MTA is paying outside contractors $9.5M to deep clean subway cars and stations
Via MTA on Flickr
The Metropolitan Transportation Authority is paying outside contractors $9.5 million to clean 3,000 subway cars and 100 stations, the Daily News reported last week. While the transit agency currently employs thousands of station cleaners, the MTA is contracting the dirty job out because the cleaning, as an MTA spokesperson told the News, is a “level of work that our maintenance employees do not perform.”
The deep clean falls under the agency’s emergency $836 million “Subway Action Plan” released in July 2017. Key solutions to fix the beleaguered subway system in the plan include removing seats, repairing signals, adding countdown clocks, and refurbishing 1,100 more train cars per year.

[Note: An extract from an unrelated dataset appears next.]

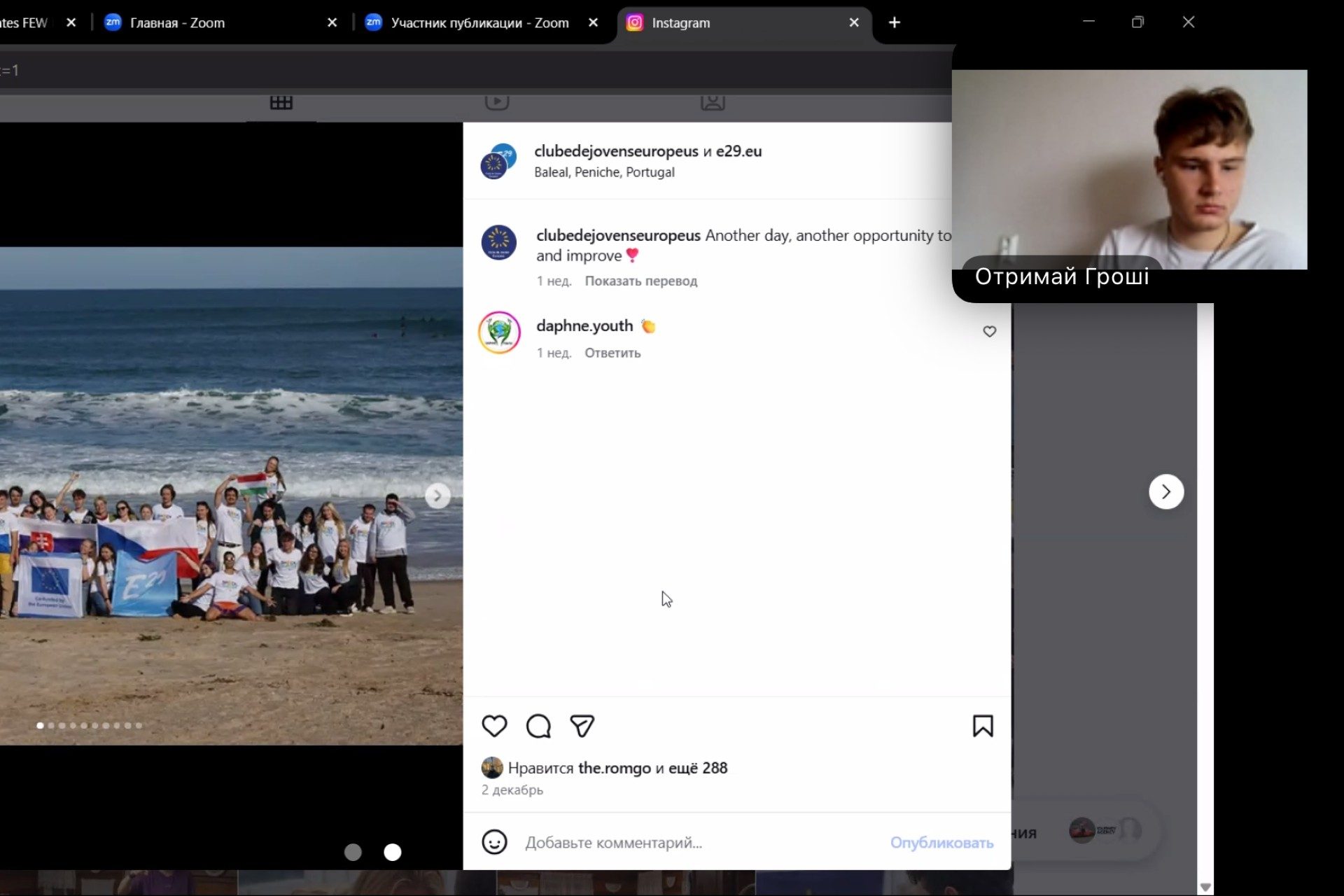Switch to Главная - Zoom tab
This screenshot has height=896, width=1344.
[177, 23]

Tony Utano, the president of TWU Local 100, which represents NYC transit workers, told the News that hiring contractors is a waste of money. “Our cleaners are capable of doing this work,” Utano said. “We have mobile wash units on hand that know how to do this kind of ‘deep cleaning.'”
The union and the transit authority have reached an agreement which allows two MTA station cleaners to be assigned at each site cleaning, as a way for the union cleaners to learn the new techniques.
“Ultimately, this is their work,” Byford told NY1. “We’re not taking that work away. What we’re doing is embracing or harnessing the skills and the methodologies and the products that private contractors can bring.”
The MTA program pays $95,040 for a one-time cleaning of a large station, $63,360 for a mid-size station, and $31,680 for small stations, according to the News.